Bush is in a nest of tough boxes now, and everyone could see how they fit inside one another. He is trying to run a newly ideological campaign against a guy who's nonideological; he's complaining about being usurped by a fake who is riding a public wave of reform; he has gone negative against a candidate who seems to fear nothing but who owes his success so far to a happy willingness to confess everything. Finally, Bush is relying on the party's right wing to save him from a candidate from the radical center. If there is one state where this might work, it is South Carolina, where a third of the voters describe themselves as religious conservatives--compared with about 1 in 7 in New Hampshire.
But South Carolina also has an open primary: Democrats and independents can vote too, and Bush's newly starched message may not work well on the Myrtle Beach transplants and Charleston sophisticates. Hours after McCain held his political rave of bright-eyed college converts, Bush was appearing at Bob Jones University--a school famous for banning interracial dating--where he told the students, whose attendance was required, that he was a conservative. He said it six times in less than a minute. When he needed a heavyweight to testify to his readiness to be President, he turned to Dan Quayle. And as he groped around for an issue to bludgeon McCain with, he seized on what might be the strangest possible choice--the charge that McCain, the war hero who never fails to pay homage to the Greatest Generation in his speeches, was somehow weak on veterans' issues.

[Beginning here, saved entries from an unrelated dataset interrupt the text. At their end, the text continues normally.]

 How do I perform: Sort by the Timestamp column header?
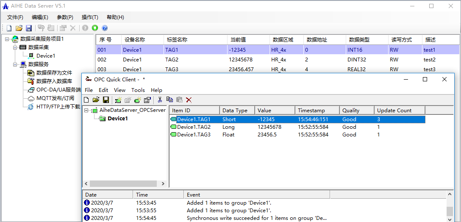pyautogui.click(x=317, y=111)
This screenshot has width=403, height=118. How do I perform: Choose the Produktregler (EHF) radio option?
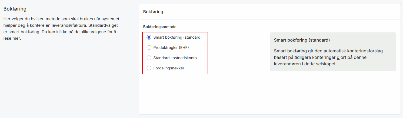149,48
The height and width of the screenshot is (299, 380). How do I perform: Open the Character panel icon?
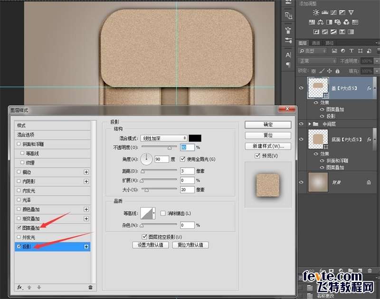[x=288, y=55]
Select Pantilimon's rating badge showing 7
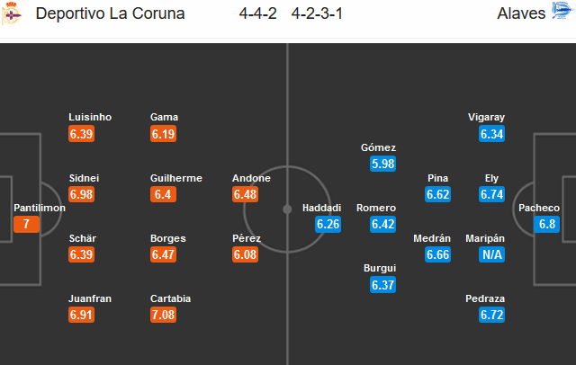The height and width of the screenshot is (365, 576). (26, 224)
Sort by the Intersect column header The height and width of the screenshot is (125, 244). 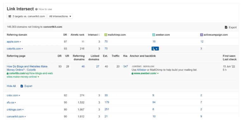pos(94,35)
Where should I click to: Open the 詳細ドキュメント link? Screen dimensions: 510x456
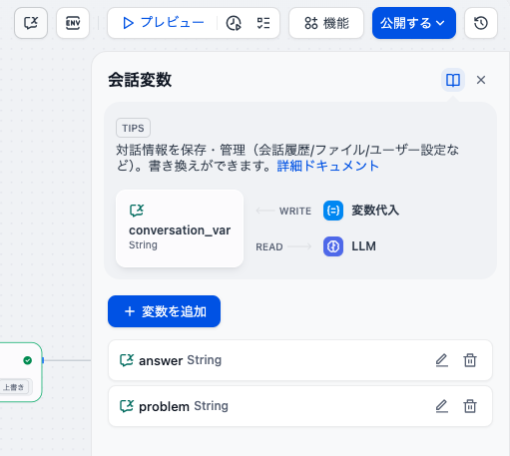[x=328, y=166]
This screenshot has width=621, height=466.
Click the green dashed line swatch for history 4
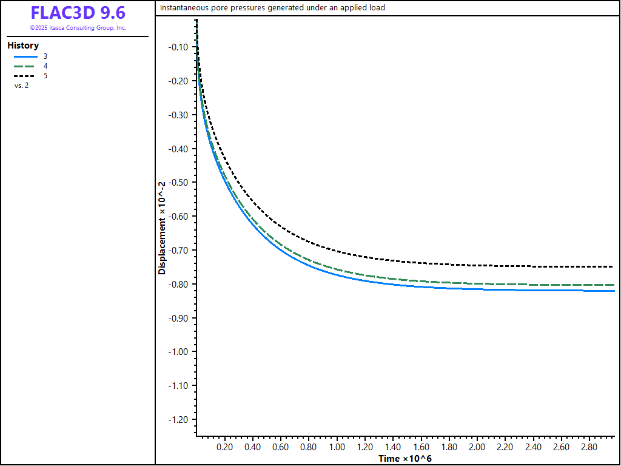pyautogui.click(x=25, y=66)
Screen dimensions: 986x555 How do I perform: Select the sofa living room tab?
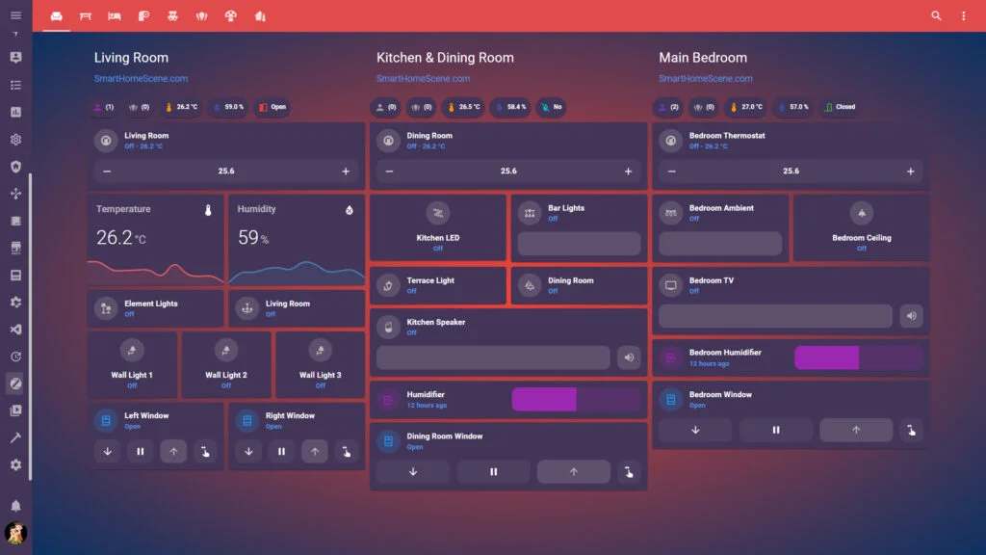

Sitting in his hotel room at the Courtyard Marriott in Myrtle Beach, McCain loosened his tie and propped his feet up on the coffee table. "Attacking me on veterans?" he said in wonder. "Don't worry about that," said Weaver, the political director. "He's going to try to trick you into responding." McCain nodded. "We'll handle him,'" said Murphy, the strategist. "Let him be flapping around. Focus on being presidential." That's still a huge assignment for John McCain. He began his race well over a year ago, but his transformation into a front runner is just beginning. South Carolina has two weeks to decide how long that journey will last.